Diceratias is a genus of deep sea marine ray-finned fish belonging to the family Diceratiidae, the double anglers. These fishes are found in the Eastern Atlantic and Indo-Pacific regions.

==Taxonomy==
Diceratias was first proposed as a monospecific genus in 1887 by the German-born British herpetologist and ichthyologist Albert Günther when he described Diceratias bispinosus. When he described D. bispinosus Günther gave the type locality as off Banda Island at a depth of 360 fathom on the Challenger expedition of 1872-1876. This genus is one of two genera in the family Diceratiidae which the 5th edition of Fishes of the World classifies within the suborder Ceratioidei within the order Lophiiformes, the anglerfishes.

==Etymology==
Diceratias prefixes di, meaning "two" onto the genus name Ceratias. This genus was thought to be a subgenus of Ceratias with two cephalic spines instead of one.

==Species==
Diceratias contains the following species:
- Diceratias bispinosus Günther, 1887 (Two-rod anglerfish)
- Diceratias pileatus Uwate, 1979
- Diceratias trilobus Balushkin & Fedorov, 1986

==Characteristics==
Direcatias double anglers are sexually dimorphic. The metamorphosed females can be separated from other females in the suborder Ceratioidei by the possession of a second, club-like exposed cephalic spine bearing a bioluminescent organ at its tip. In this genus the spine is on the snout rather than being located at the back of the head as in Bufoceratias, the forward tip of the illicium's pterygiophore is exposed while in Bufoceratias it is hidden and it has a deep trough it can be retracted into.
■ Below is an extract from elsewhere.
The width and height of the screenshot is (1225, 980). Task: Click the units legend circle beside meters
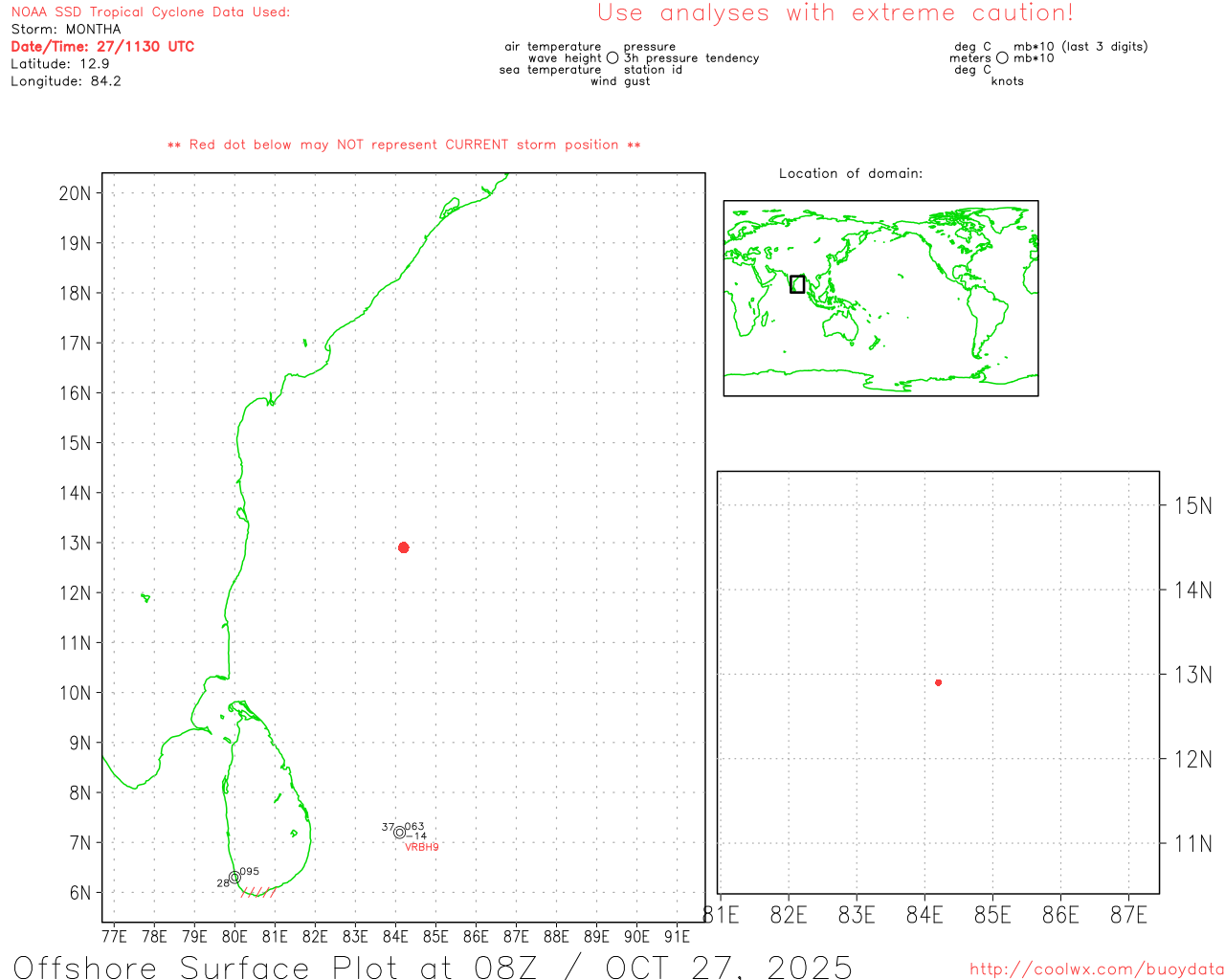tap(1002, 58)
The spine is shorter than in Bufoceratias having a length equivalent to between 27% and 47% of the standard length. They also have a large mouth which reaches back beyond the eye, a well developed spine on the symphysis of the mandible which reaches just past the maxilla, the presence of vomerine teeth, there are large spines in the skin, the dorsal fin has between five and seven rays while the anal fin has four rays and they have a small pelvic bone which is joined to the cleithrum. The second cephalic spine is positioned directly behind the base of the first cephalic spine, or illicium and can be pulled down beneath the skin in individuals with a total length greater than 1.3 cm leaving a small pore to show its location. The males have spinules in the skin, they have two teeth on the snout and two transverse rows of 4 or 5 teeth on the lower jaw, all separate from each other. The eyes and nostrils of the males are directed laterally. The largest species in the genus is D.pileatus with a maximum published standard length for a metamorphosed female of 23.5 cm.

==Distribution and habitat==
Diceratias double anglers are found in the Eastern Atlantic Ocean and the Indo-Pacific, they are bathypelagic fishes which are found in tropical and subtropical waters, on or near the continental shelf at depths between 533 and 2306 m.